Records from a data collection
..........

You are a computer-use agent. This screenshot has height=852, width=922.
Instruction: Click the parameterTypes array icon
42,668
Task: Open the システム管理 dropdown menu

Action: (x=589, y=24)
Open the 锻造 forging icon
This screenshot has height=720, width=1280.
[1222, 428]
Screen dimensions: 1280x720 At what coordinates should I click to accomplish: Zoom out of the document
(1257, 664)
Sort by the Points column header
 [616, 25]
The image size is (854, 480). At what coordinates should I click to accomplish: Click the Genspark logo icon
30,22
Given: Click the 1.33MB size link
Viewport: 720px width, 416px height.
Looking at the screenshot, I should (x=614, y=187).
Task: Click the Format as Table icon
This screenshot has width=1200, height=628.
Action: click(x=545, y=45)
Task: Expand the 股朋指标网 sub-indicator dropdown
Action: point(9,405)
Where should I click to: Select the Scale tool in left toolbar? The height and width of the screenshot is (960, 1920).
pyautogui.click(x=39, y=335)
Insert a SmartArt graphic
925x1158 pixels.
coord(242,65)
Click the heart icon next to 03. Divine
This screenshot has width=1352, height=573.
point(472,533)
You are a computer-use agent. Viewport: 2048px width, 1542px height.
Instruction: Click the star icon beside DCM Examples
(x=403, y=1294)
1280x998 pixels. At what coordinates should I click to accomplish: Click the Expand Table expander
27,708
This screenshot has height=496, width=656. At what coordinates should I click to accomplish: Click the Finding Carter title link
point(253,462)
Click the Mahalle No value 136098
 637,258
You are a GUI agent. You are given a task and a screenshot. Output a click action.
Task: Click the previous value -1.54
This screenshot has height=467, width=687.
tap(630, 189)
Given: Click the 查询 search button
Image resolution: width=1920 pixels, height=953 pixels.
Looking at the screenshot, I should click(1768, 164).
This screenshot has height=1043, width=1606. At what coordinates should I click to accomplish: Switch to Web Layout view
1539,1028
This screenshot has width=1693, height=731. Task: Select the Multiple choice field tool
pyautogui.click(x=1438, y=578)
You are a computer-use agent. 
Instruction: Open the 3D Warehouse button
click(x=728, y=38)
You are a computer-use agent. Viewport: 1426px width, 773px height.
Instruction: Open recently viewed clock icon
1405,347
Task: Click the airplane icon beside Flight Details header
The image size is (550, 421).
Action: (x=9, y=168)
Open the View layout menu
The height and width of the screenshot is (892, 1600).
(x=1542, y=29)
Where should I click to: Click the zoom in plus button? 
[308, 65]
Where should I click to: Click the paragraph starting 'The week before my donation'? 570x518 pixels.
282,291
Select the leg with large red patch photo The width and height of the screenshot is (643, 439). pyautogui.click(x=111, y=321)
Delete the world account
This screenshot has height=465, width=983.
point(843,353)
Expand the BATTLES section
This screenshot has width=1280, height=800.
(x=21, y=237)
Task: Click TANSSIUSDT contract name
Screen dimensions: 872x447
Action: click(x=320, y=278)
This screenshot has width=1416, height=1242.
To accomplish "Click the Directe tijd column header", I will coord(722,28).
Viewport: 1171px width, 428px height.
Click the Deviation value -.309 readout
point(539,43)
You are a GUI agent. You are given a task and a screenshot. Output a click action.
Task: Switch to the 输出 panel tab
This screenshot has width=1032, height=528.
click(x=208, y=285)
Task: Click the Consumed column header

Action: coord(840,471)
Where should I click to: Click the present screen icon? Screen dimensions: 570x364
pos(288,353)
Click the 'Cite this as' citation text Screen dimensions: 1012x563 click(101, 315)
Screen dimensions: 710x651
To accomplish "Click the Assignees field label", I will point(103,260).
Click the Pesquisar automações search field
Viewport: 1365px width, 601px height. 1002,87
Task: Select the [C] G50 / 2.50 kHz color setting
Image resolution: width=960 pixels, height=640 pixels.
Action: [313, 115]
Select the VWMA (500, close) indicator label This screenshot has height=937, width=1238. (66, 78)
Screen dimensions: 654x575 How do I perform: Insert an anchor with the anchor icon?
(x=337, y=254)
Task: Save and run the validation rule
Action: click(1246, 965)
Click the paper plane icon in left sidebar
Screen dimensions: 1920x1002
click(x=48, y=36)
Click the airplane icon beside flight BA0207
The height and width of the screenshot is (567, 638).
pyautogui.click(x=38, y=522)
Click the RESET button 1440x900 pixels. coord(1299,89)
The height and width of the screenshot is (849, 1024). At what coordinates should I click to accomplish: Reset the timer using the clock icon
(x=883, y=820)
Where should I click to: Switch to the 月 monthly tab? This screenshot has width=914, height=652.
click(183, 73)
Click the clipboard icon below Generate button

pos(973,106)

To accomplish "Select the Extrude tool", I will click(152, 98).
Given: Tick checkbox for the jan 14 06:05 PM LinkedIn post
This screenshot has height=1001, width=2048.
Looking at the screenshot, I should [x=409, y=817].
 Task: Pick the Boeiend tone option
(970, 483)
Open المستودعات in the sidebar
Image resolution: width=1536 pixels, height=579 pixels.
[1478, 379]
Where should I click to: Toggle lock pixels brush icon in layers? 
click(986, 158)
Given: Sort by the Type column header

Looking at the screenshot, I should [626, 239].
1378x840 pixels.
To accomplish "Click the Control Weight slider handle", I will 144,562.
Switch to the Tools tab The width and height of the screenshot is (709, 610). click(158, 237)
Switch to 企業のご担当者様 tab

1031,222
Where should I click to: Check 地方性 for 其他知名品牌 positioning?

..........

Activity: Print each line, exactly as written, from the one that contains "1378x840 pixels." to the end of the data above, with both end lines included and nothing else.

Answer box:
1378x840 pixels.
To accomplish "Click the Control Weight slider handle", I will 144,562.
Switch to the Tools tab The width and height of the screenshot is (709, 610). click(158, 237)
Switch to 企業のご担当者様 tab

1031,222
Where should I click to: Check 地方性 for 其他知名品牌 positioning?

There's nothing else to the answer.